HOW TO COMPLETE THIS TASK: Transcribe, verbatim, every line from the start of the entries through the line that contains "Faire impression (843, 644)"; include both boundary lines and omit all others.

▼

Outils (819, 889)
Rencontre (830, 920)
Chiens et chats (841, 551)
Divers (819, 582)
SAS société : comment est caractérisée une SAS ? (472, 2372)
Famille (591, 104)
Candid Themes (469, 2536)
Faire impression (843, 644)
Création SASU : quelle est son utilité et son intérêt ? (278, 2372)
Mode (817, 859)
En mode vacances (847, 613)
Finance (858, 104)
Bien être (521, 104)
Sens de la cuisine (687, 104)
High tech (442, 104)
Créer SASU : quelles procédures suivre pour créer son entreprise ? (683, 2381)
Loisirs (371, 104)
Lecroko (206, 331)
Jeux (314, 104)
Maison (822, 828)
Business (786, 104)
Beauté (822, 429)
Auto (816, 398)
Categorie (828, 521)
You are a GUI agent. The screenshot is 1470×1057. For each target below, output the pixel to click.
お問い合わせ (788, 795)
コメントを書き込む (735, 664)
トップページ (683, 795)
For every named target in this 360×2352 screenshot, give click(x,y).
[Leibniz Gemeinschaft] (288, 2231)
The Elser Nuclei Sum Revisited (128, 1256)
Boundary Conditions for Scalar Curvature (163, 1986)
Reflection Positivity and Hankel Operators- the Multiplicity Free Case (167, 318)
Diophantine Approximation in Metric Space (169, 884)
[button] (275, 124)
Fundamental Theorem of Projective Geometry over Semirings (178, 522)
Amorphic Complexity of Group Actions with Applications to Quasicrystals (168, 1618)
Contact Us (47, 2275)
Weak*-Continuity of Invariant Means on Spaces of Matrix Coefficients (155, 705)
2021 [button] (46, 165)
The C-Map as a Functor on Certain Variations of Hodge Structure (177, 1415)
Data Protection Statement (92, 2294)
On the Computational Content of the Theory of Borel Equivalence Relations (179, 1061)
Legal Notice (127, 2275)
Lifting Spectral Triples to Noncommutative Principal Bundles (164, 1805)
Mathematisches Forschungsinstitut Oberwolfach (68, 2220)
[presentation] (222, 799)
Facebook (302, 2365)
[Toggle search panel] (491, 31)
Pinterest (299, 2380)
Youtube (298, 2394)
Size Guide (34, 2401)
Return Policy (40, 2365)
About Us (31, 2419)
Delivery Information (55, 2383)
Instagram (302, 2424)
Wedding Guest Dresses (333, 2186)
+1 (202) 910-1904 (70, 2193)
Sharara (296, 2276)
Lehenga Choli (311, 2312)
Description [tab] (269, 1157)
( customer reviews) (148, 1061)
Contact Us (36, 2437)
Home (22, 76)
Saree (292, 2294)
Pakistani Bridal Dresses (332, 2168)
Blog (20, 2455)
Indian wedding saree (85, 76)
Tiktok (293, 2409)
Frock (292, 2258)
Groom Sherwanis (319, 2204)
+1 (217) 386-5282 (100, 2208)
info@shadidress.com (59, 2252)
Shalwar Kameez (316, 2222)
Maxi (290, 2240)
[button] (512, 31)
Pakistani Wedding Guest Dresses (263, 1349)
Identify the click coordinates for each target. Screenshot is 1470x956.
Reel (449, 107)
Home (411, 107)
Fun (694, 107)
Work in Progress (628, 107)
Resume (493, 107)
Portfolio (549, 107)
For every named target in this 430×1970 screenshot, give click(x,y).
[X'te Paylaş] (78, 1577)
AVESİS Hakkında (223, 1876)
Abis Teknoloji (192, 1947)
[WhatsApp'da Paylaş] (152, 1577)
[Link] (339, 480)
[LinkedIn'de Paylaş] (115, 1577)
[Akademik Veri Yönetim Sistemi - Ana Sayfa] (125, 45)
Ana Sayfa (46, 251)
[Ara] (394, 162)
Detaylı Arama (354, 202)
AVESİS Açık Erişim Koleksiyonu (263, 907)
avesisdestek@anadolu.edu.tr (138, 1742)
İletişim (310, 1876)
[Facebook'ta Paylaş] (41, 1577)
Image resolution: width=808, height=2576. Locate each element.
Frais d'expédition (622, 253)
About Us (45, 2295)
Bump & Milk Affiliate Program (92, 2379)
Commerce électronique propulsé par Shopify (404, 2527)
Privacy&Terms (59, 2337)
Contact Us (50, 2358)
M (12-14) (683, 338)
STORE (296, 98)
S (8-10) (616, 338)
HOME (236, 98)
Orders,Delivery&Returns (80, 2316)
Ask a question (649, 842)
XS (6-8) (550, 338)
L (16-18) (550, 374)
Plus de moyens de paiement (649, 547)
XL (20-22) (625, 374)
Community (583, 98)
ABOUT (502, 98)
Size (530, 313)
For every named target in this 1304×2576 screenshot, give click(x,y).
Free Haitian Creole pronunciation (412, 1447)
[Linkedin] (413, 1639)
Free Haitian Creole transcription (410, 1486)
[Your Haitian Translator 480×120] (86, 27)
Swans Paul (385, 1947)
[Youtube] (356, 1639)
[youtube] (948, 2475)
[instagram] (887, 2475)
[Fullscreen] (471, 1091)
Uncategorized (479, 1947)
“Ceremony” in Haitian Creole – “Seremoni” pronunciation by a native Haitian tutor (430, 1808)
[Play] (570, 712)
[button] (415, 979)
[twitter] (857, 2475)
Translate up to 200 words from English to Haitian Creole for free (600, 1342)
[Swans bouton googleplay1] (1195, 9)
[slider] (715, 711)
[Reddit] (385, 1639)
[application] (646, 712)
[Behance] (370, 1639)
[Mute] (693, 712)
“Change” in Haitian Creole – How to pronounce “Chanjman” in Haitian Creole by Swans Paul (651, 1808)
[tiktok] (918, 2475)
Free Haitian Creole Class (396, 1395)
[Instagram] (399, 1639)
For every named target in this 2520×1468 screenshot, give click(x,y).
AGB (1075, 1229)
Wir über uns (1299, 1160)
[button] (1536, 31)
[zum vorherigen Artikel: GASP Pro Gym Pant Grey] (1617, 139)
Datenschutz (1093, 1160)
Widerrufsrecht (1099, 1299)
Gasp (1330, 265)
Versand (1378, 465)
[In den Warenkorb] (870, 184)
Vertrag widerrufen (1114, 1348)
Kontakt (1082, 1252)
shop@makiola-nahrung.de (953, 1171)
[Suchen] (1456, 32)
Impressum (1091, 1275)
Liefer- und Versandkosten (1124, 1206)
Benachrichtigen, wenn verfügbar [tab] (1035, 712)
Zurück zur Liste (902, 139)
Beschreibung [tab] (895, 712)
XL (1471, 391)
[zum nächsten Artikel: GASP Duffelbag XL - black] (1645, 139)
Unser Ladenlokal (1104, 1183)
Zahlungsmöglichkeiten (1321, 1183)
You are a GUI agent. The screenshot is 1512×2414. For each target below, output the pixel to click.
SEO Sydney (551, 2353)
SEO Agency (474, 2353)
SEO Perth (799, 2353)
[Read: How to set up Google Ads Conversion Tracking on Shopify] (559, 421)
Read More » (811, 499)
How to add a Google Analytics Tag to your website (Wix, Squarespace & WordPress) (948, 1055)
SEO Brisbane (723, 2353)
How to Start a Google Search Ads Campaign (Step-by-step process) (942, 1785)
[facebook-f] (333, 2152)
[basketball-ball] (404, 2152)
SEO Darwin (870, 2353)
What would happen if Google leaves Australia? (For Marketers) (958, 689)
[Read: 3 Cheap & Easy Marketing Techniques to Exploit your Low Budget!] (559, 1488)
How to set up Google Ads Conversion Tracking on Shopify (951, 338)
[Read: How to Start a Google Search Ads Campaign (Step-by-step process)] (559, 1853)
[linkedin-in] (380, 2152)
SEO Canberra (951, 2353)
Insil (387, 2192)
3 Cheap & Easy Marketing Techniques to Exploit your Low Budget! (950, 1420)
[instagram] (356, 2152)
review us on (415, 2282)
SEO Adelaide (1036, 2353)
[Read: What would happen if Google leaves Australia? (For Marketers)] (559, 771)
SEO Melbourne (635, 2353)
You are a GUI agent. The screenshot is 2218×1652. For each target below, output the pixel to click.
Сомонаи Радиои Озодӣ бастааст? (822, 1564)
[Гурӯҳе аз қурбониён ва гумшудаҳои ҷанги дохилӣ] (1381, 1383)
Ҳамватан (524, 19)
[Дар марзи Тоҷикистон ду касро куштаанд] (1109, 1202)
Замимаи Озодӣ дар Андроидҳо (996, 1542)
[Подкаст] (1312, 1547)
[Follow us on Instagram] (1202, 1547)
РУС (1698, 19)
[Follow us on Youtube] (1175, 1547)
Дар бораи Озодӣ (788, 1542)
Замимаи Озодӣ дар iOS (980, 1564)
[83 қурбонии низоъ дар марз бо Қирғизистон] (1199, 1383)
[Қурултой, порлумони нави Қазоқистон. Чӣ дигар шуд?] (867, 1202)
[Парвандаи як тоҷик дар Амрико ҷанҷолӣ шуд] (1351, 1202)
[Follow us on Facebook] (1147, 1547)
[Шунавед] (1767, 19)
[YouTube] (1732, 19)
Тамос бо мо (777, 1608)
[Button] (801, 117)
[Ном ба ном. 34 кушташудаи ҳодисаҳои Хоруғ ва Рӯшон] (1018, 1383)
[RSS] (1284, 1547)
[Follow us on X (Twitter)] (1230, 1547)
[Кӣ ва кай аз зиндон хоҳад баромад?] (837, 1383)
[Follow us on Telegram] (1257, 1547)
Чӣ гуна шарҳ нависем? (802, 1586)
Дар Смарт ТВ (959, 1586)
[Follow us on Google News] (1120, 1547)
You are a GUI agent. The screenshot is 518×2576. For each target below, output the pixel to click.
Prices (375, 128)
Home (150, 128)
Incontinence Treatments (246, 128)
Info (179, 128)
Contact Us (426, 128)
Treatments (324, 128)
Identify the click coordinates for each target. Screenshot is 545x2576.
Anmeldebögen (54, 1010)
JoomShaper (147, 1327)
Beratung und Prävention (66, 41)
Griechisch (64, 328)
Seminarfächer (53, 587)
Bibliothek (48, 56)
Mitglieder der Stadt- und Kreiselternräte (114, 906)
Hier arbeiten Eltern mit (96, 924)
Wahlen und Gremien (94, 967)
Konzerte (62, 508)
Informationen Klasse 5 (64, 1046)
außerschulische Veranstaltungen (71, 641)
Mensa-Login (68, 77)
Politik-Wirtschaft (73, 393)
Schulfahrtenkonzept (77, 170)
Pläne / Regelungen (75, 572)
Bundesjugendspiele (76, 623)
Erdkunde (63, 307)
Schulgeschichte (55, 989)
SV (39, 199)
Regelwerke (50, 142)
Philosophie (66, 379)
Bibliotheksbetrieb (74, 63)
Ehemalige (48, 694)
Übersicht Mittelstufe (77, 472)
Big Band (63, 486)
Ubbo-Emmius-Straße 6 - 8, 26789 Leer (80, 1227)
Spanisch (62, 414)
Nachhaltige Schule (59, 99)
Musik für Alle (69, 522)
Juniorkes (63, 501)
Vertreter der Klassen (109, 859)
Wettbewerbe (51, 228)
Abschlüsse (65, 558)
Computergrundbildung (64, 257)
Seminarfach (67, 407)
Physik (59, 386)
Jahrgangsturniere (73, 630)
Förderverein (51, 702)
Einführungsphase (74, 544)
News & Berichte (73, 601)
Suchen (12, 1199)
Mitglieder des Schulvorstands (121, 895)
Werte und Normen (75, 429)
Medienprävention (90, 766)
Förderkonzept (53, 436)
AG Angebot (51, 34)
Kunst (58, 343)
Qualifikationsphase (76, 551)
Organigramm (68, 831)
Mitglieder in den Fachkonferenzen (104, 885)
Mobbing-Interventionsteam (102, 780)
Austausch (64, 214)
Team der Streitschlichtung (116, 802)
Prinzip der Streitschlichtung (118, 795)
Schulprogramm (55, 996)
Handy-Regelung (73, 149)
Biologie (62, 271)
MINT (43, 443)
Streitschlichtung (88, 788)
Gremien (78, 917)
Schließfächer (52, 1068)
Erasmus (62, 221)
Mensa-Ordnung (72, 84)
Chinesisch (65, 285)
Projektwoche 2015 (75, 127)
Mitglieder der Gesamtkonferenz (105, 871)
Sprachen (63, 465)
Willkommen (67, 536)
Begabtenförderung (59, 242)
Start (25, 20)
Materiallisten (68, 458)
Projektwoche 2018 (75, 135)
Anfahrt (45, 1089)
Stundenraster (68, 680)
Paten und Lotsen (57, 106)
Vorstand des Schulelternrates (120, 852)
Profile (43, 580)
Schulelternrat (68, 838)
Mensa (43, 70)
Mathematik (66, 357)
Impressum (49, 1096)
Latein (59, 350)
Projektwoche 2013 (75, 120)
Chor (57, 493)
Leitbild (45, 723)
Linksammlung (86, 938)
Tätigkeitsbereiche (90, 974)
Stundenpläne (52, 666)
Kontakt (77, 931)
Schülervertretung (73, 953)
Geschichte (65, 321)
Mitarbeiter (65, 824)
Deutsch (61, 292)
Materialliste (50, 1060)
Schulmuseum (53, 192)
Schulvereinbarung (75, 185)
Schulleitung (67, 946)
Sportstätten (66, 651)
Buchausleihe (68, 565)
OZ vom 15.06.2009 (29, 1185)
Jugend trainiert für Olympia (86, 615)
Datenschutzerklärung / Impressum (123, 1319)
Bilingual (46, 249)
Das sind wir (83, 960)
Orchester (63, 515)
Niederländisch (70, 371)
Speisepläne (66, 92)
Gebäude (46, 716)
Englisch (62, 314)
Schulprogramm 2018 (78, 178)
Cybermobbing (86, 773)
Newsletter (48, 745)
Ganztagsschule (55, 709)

▲

SOLUTION FOR THIS EXERCISE:
Outils (819, 889)
Rencontre (830, 920)
Chiens et chats (841, 551)
Divers (819, 582)
SAS société : comment est caractérisée une SAS ? (472, 2372)
Famille (591, 104)
Candid Themes (469, 2536)
Faire impression (843, 644)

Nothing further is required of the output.